__Your tasks__.
a) From the hpsa reply-queue patch page, reproduce the passage between "From 84676c1f21 (genirq/affinity: assign" and "not be notified.", inclusive.
b) On the hpsa reply-queue patch page, which function retrieves the irq affinity information used to map CPUs to reply queues?
c) Extend the hpsa reply-queue patch description, beginning right after its final sentence.

__Source__.
"""

[V4,1/4] scsi: hpsa: fix selection of reply queue

Message ID	20180309033218.23042-2-ming.lei@redhat.com (mailing list archive)
State	Changes Requested
Headers	show Return-Path: <linux-scsi-owner@kernel.org> From: Ming Lei <ming.lei@redhat.com> To: James Bottomley <James.Bottomley@HansenPartnership.com>, Jens Axboe <axboe@fb.com>, "Martin K . Petersen" <martin.petersen@oracle.com> Cc: Christoph Hellwig <hch@lst.de>, linux-scsi@vger.kernel.org, linux-block@vger.kernel.org, Meelis Roos <mroos@linux.ee>, Don Brace <don.brace@microsemi.com>, Kashyap Desai <kashyap.desai@broadcom.com>, Laurence Oberman <loberman@redhat.com>, Mike Snitzer <snitzer@redhat.com>, Ming Lei <ming.lei@redhat.com>, Hannes Reinecke <hare@suse.de>, James Bottomley <james.bottomley@hansenpartnership.com>, Artem Bityutskiy <artem.bityutskiy@intel.com> Subject: [PATCH V4 1/4] scsi: hpsa: fix selection of reply queue Date: Fri, 9 Mar 2018 11:32:15 +0800 Message-Id: <20180309033218.23042-2-ming.lei@redhat.com> In-Reply-To: <20180309033218.23042-1-ming.lei@redhat.com> References: <20180309033218.23042-1-ming.lei@redhat.com> Sender: linux-scsi-owner@vger.kernel.org Precedence: bulk

Ming Lei March 9, 2018, 3:32 a.m. UTC

From 84676c1f21 (genirq/affinity: assign vectors to all possible CPUs),
one msix vector can be created without any online CPU mapped, then one
command's completion may not be notified.

This patch setups mapping between cpu and reply queue according to irq
affinity info retrived by pci_irq_get_affinity(), and uses this mapping
table to choose reply queue for queuing one command.

"""

__Data block__.
"""

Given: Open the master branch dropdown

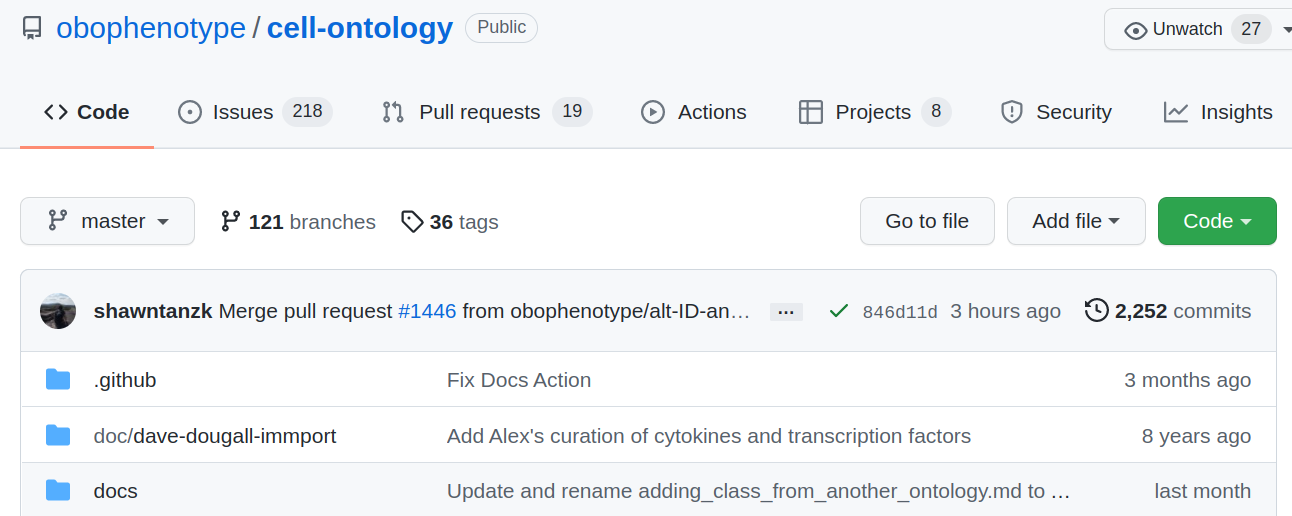Looking at the screenshot, I should pyautogui.click(x=107, y=221).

"""

__Solved problems__.
a)
From 84676c1f21 (genirq/affinity: assign vectors to all possible CPUs),
one msix vector can be created without any online CPU mapped, then one
command's completion may not be notified.

b) pci_irq_get_affinity()

c)
Then the chosen reply queue has to be active, and fixes IO hang caused
by using inactive reply queue which doesn't have any online CPU mapped.

Cc: Hannes Reinecke <hare@suse.de>
Cc: "Martin K. Petersen" <martin.petersen@oracle.com>,
Cc: James Bottomley <james.bottomley@hansenpartnership.com>,
Cc: Christoph Hellwig <hch@lst.de>,
Cc: Don Brace <don.brace@microsemi.com>
Cc: Kashyap Desai <kashyap.desai@broadcom.com>
Cc: Laurence Oberman <loberman@redhat.com>
Cc: Meelis Roos <mroos@linux.ee>
Cc: Artem Bityutskiy <artem.bityutskiy@intel.com>
Cc: Mike Snitzer <snitzer@redhat.com>
Tested-by: Laurence Oberman <loberman@redhat.com>
Tested-by: Don Brace <don.brace@microsemi.com>
Fixes: 84676c1f21e8 ("genirq/affinity: assign vectors to all possible CPUs")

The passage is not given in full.